Segment Start: TASK DATA
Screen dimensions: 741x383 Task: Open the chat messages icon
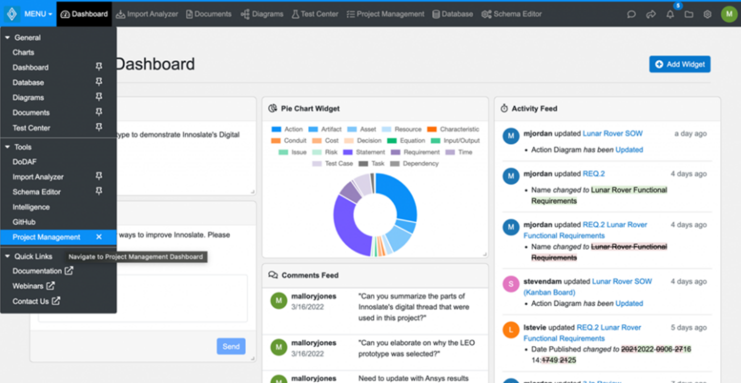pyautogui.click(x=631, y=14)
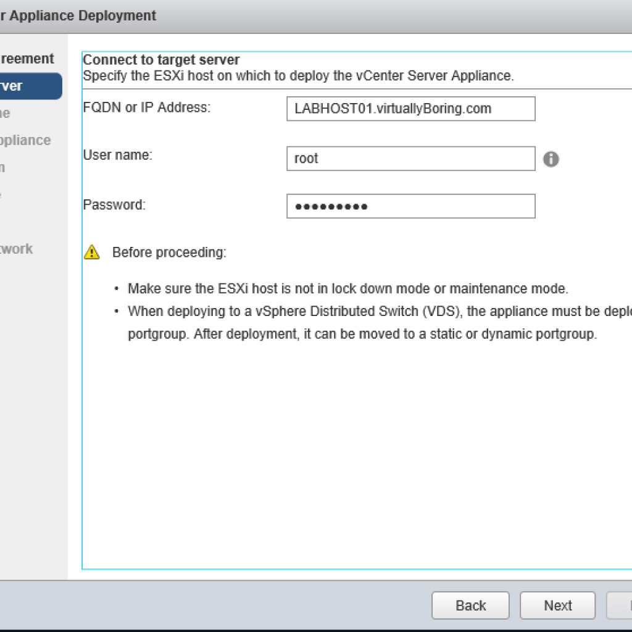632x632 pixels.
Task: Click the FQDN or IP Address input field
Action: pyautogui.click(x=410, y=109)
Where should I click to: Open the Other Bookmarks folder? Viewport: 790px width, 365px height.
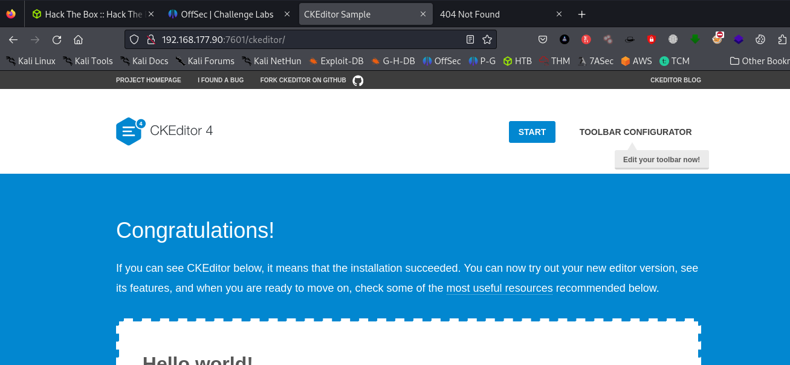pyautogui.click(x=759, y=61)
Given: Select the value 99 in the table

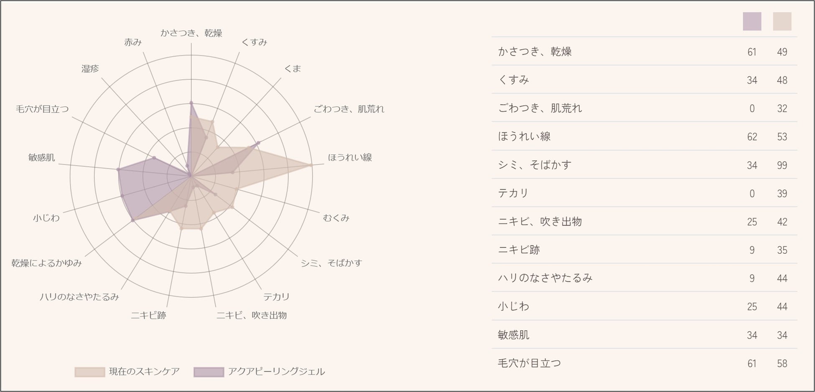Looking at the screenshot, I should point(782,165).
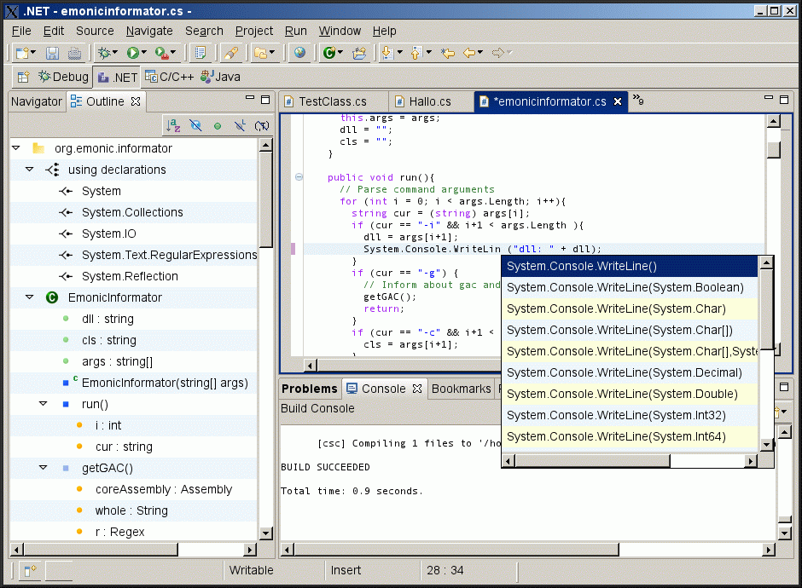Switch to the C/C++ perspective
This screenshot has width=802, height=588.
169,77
Segment End: TASK DATA
Segment Start: TASK DATA
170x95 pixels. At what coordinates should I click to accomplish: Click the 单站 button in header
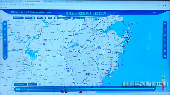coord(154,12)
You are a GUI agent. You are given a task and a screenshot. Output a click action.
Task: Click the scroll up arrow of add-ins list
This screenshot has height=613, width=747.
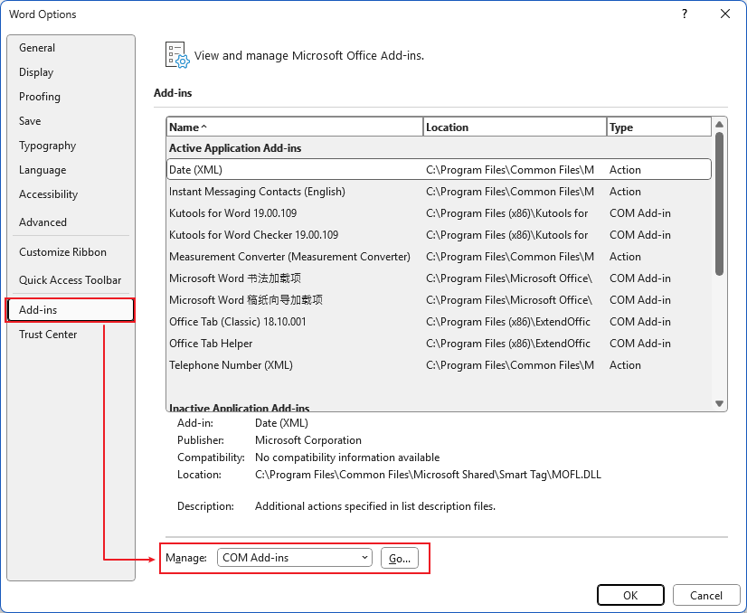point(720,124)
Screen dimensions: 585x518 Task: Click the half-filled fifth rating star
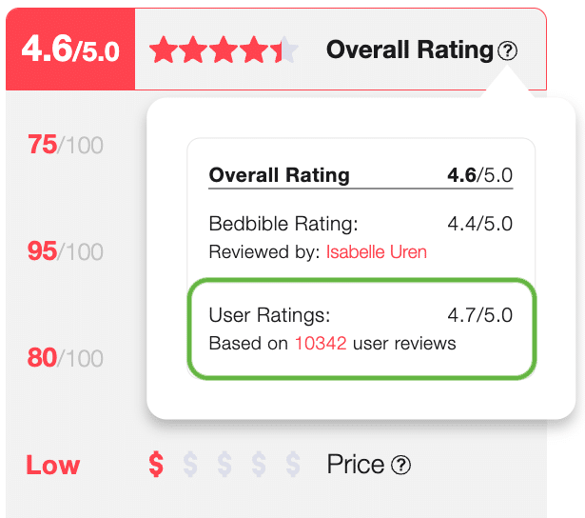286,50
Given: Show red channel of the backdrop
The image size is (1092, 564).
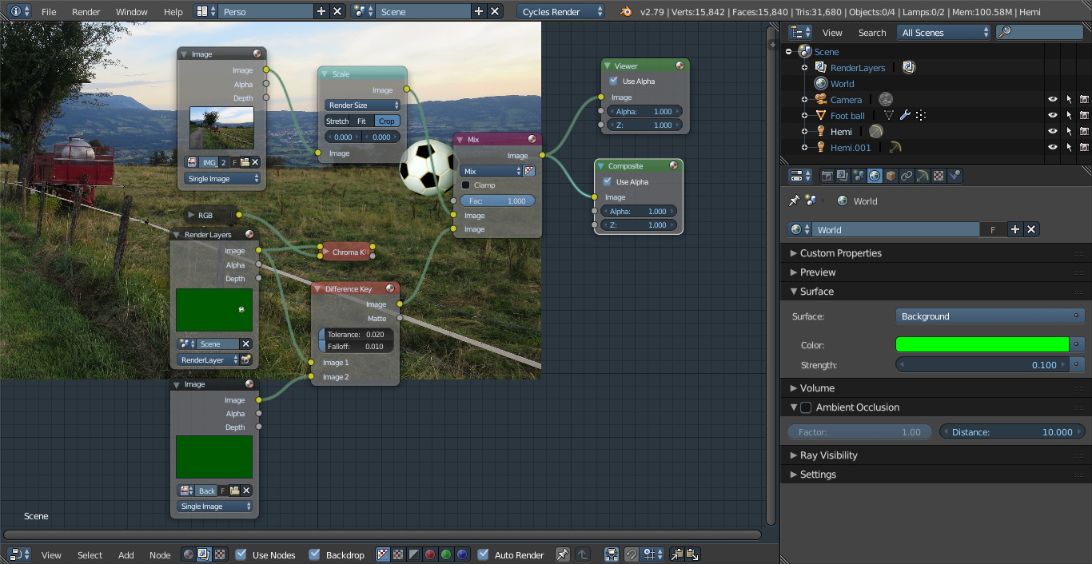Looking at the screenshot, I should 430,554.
Segment End: TASK DATA
Segment Start: TASK DATA
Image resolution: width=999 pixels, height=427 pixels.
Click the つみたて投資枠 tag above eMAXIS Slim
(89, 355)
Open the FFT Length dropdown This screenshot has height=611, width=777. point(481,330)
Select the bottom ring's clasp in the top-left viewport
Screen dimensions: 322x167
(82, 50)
Segment End: TASK DATA
**AIM OF THE TASK**
Out of the records above, please copy exactly the lines from the line with "You are a GUI" up to and including the line with "Given: Show red channel of the backdrop", minus the pictures.

**ANSWER BOX**
You are a GUI agent. You are given a task and a screenshot. Output a click action.
Task: Click the scroll up arrow of add-ins list
This screenshot has height=613, width=747.
point(720,124)
Screen dimensions: 585x518 Task: Click the half-filled fifth rating star
286,50
Given: Show red channel of the backdrop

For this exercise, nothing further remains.